Indonesia Sebagai Negara Agraris

Indonesia merupakan negara agraris yang kaya akan berbagai sumber daya alam hayati, termasuk berbagai jenis flora dengan berbagai keunikan dan keanekaragamannya, sehingga Indonesia dinyatakan sebagai salah satu negara di dunia dengan mega-biodiversity. Indonesia dengan luas daratan yang hanya 1,3% dari keseluruhan permukaan bumi, kaya dengan berbagai spesies flora. Sebagai contoh, Indonesia memiliki sekitar 27.500 spesies tumbuhan berbunga, atau lebih dari 10% dari tumbuhan berbunga  di dunia (Ditjen Perlindungan Hutan dan Konservasi Alam, 2001). Berbagai jenis tumbuhan telah memberikan sumbangan sebagai bahan obat-obatan, sumber bahan pangan, bahan baku industri dan berbagai keperluan lainnya.

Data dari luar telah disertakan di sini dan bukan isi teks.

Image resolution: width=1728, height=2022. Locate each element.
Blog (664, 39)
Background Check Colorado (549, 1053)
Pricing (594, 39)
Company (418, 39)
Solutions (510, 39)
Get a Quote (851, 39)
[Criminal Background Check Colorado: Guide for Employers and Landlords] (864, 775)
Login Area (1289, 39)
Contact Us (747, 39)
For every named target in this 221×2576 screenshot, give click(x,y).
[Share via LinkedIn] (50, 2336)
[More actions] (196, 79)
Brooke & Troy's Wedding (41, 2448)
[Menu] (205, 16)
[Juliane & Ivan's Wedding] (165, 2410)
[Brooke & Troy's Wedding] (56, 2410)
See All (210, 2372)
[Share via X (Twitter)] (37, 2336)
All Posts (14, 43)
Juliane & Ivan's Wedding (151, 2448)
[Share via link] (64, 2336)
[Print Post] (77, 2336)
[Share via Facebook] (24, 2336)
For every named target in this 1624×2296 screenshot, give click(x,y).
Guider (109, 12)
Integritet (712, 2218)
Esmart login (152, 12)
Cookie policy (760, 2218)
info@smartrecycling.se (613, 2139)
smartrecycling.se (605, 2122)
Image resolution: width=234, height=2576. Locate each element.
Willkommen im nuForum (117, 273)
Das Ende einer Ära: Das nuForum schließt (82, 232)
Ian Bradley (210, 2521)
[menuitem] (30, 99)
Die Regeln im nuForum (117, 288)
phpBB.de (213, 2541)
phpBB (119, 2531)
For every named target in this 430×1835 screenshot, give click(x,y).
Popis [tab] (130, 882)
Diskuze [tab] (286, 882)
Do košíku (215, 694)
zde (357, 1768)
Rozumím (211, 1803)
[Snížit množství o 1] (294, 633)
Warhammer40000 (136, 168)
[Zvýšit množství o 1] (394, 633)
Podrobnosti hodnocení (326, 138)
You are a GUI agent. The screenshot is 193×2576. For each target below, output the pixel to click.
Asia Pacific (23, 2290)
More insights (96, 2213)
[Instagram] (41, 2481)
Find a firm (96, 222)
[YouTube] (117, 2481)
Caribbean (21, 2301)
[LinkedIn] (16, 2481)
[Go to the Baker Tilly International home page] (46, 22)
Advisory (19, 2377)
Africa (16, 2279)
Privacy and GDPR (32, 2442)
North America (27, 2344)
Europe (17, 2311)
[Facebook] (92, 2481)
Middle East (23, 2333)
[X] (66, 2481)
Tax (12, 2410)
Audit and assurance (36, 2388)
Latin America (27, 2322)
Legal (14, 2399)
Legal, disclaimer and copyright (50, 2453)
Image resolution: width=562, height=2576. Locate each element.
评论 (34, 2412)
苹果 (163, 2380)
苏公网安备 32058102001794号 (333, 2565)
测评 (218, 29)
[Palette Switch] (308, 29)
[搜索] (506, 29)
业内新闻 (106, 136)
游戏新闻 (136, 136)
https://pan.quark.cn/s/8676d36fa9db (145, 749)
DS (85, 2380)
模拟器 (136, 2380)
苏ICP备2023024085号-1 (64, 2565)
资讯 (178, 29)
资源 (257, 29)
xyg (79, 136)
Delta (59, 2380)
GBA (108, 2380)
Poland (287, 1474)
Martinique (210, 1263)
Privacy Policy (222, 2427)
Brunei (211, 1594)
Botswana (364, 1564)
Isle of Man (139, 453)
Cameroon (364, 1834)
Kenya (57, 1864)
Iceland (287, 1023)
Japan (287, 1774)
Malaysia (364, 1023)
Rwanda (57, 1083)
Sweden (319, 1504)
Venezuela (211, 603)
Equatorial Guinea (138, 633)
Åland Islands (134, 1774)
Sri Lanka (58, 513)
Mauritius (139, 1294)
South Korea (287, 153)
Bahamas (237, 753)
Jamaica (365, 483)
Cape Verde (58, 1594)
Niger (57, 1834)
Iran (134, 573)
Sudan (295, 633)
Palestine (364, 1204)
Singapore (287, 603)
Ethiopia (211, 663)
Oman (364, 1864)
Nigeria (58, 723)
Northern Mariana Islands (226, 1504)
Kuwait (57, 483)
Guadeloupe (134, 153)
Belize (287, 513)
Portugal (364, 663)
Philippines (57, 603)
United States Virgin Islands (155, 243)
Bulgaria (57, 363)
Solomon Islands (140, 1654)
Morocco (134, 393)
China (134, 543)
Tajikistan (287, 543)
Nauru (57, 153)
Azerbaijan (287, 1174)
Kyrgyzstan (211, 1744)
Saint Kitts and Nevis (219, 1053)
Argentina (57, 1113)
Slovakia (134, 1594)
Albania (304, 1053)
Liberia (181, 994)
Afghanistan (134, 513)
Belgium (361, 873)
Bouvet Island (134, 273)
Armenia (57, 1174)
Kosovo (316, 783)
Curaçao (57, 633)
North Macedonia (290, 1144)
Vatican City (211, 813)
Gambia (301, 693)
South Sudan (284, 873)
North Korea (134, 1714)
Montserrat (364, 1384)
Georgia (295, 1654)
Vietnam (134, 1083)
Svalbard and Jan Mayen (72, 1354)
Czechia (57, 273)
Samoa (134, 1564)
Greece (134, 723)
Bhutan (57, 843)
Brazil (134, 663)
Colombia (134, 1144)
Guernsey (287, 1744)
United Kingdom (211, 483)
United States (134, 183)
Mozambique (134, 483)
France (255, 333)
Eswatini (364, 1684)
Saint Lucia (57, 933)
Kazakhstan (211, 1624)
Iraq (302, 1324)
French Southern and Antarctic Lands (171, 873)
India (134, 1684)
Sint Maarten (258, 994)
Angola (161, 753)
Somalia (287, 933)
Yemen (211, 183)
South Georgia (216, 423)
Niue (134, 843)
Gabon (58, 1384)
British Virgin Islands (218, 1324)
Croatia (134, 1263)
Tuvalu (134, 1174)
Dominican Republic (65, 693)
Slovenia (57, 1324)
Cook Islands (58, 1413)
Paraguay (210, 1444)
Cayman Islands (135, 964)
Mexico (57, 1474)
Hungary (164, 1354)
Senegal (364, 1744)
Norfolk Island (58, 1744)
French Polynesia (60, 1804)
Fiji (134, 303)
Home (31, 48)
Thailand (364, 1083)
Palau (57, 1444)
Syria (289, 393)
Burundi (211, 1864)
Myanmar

Sebagai negara agraris, Indonesia memiliki daratan seluas 181 juta hektar, dimana 86% merupakan lahan pertanian. Sektor pertanian merupakan penggerak utama pembangunan ekonomi nasional dan regional dengan kontribusinya terhadap pertumbuhan Produk Domestik Bruto (PDB) dan pendapatan dari ekspor, penyediaaan makanan dan bahan baku untuk industri, penciptaan kesempatan kerja dan peningkatan pendapatan masyarakat.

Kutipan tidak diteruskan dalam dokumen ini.